━━━━━ DATA ━━━━━

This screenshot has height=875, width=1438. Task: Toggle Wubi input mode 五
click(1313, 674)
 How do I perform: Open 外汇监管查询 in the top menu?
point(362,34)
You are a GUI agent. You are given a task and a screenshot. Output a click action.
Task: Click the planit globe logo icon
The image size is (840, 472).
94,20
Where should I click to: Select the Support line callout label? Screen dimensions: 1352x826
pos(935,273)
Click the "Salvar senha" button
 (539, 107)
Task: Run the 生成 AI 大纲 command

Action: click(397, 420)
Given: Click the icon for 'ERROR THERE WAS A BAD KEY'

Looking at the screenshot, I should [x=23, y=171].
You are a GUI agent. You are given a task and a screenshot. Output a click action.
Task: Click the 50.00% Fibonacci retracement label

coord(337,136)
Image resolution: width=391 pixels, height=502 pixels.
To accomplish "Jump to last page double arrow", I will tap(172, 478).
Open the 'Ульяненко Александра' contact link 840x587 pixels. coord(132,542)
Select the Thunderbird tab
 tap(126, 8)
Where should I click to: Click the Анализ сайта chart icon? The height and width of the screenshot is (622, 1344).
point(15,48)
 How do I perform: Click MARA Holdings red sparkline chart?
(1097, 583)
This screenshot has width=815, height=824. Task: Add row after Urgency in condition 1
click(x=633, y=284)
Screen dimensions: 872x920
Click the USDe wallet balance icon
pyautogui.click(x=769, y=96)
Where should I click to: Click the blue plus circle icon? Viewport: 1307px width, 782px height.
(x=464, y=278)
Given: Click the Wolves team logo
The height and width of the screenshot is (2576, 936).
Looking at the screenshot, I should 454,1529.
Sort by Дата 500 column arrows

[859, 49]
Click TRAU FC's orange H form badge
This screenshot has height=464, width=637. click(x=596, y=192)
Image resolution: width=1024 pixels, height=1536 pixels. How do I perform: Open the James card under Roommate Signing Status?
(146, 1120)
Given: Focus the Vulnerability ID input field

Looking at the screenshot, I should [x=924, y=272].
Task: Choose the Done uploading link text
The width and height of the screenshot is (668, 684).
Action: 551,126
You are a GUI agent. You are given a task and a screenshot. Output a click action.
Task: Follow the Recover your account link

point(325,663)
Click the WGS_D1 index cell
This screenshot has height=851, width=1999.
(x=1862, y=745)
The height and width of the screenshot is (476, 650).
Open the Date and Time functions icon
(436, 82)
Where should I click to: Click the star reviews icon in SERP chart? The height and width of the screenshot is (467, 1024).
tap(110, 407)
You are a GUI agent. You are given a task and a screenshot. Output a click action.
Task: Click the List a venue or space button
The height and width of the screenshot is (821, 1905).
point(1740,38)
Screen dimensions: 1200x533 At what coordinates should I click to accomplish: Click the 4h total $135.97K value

━━━━━

» WHAT YOU HAVE TO DO: Copy the records exactly, keeping every word in place.

» ANSWER AREA:
This screenshot has height=875, width=1438. Task: Toggle Wubi input mode 五
click(1313, 674)
 How do I perform: Open 外汇监管查询 in the top menu?
point(362,34)
You are a GUI agent. You are given a task and a screenshot. Output a click action.
Task: Click the planit globe logo icon
The image size is (840, 472).
94,20
Where should I click to: Select the Support line callout label? Screen dimensions: 1352x826
pos(935,273)
Click the "Salvar senha" button
 (539, 107)
Task: Run the 生成 AI 大纲 command

Action: click(397, 420)
Given: Click the icon for 'ERROR THERE WAS A BAD KEY'

Looking at the screenshot, I should [x=23, y=171].
You are a GUI agent. You are given a task and a screenshot. Output a click action.
Task: Click the 50.00% Fibonacci retracement label

coord(337,136)
Image resolution: width=391 pixels, height=502 pixels.
To accomplish "Jump to last page double arrow", I will tap(172, 478).
Open the 'Ульяненко Александра' contact link 840x587 pixels. coord(132,542)
Select the Thunderbird tab
 tap(126, 8)
Where should I click to: Click the Анализ сайта chart icon? The height and width of the screenshot is (622, 1344).
point(15,48)
 How do I perform: Click MARA Holdings red sparkline chart?
(1097, 583)
This screenshot has width=815, height=824. Task: Add row after Urgency in condition 1
click(x=633, y=284)
Screen dimensions: 872x920
Click the USDe wallet balance icon
pyautogui.click(x=769, y=96)
Where should I click to: Click the blue plus circle icon? Viewport: 1307px width, 782px height.
(x=464, y=278)
Given: Click the Wolves team logo
The height and width of the screenshot is (2576, 936).
Looking at the screenshot, I should 454,1529.
Sort by Дата 500 column arrows

[859, 49]
Click TRAU FC's orange H form badge
This screenshot has height=464, width=637. click(x=596, y=192)
Image resolution: width=1024 pixels, height=1536 pixels. How do I perform: Open the James card under Roommate Signing Status?
(146, 1120)
Given: Focus the Vulnerability ID input field

Looking at the screenshot, I should [x=924, y=272].
Task: Choose the Done uploading link text
The width and height of the screenshot is (668, 684).
Action: 551,126
You are a GUI agent. You are given a task and a screenshot. Output a click action.
Task: Follow the Recover your account link

point(325,663)
Click the WGS_D1 index cell
This screenshot has height=851, width=1999.
(x=1862, y=745)
The height and width of the screenshot is (476, 650).
Open the Date and Time functions icon
(436, 82)
Where should I click to: Click the star reviews icon in SERP chart? The height and width of the screenshot is (467, 1024).
tap(110, 407)
You are a GUI agent. You are given a task and a screenshot. Output a click action.
Task: Click the List a venue or space button
The height and width of the screenshot is (821, 1905).
point(1740,38)
Screen dimensions: 1200x533 At what coordinates should I click to accomplish: Click the 4h total $135.97K value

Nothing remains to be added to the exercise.